Stuffed Bell Peppers with Couscous Recipe
These stuffed bell peppers with couscous are a delightful combination of flavors and textures. The couscous filling, infused with aromatic herbs and spices, creates a savory and satisfying dish. It's not only visually appealing but also easy to make, making it a perfect option for a wholesome meal.
Ingredients
- 4 large bell peppers halved and seeds removed
- 1 cup couscous
- 2 cups vegetable broth
- 1 tablespoon olive oil
- 1 onion finely chopped
- 2 cloves garlic minced
- 1 zucchini diced
- 1 carrot grated
- 1 teaspoon ground cumin
- 1 teaspoon paprika
- Salt and pepper to taste
- 1 can 14 oz diced tomatoes, drained
- 1 cup feta cheese crumbled (optional)
- Fresh parsley for garnish
Instructions
- Preheat the oven to 375°F (190°C).
- In a saucepan, bring the vegetable broth to a boil. Stir in the couscous, cover with a lid, and remove from heat. Let it sit for about 5 minutes or until the couscous absorbs the liquid. Fluff the couscous with a fork to separate the grains.

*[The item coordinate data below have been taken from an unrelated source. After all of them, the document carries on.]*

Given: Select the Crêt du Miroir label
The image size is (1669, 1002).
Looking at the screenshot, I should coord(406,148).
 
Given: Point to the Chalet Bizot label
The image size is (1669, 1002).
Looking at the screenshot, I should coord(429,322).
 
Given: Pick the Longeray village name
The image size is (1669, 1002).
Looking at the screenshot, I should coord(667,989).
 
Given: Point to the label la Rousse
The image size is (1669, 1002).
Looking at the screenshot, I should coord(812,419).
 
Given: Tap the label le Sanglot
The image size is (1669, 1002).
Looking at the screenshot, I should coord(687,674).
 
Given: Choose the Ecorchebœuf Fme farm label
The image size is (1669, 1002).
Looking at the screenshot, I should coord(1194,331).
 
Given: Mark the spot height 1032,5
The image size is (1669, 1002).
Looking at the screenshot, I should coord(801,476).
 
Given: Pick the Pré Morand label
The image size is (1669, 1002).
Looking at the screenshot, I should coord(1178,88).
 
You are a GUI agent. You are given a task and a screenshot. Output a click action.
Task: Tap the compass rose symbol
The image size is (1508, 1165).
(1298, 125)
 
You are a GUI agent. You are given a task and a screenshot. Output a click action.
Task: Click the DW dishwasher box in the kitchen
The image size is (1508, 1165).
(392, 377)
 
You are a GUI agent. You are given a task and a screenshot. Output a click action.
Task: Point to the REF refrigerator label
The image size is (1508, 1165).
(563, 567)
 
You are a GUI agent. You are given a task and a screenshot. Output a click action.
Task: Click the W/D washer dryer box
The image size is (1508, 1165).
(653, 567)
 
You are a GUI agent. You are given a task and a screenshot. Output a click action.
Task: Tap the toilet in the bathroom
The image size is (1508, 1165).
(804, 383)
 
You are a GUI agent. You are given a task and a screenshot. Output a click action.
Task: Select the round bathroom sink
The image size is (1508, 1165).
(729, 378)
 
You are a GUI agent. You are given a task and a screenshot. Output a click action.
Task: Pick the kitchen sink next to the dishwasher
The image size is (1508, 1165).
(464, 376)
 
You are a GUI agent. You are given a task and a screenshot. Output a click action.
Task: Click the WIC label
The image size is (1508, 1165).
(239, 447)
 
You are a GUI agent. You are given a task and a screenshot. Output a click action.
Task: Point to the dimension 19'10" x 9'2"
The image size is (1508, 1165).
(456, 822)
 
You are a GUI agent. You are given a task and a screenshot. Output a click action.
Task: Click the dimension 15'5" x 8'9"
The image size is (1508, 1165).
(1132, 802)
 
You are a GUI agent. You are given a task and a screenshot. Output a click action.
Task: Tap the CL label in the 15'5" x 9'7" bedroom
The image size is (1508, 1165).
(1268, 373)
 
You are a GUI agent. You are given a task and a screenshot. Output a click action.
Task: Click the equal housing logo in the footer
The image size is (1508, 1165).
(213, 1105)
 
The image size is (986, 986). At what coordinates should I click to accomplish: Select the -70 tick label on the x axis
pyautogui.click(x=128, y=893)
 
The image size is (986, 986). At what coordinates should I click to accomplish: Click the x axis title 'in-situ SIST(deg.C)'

- In a large skillet, heat olive oil over medium heat. Add chopped onions and minced garlic, sauté until softened. Add diced zucchini, grated carrot, ground cumin, paprika, salt, and pepper. Cook until the vegetables are tender.
- Mix the sautéed vegetables with the cooked couscous. Add drained diced tomatoes and crumbled feta cheese if using. Stir until well combined.
- Place the halved bell peppers in a baking dish. Generously stuff each pepper half with the couscous mixture.
- Cover the baking dish with aluminum foil and bake in the preheated oven for 25-30 minutes or until the peppers are tender.
- Remove from the oven, uncover, and garnish with fresh parsley. Serve the stuffed bell peppers warm.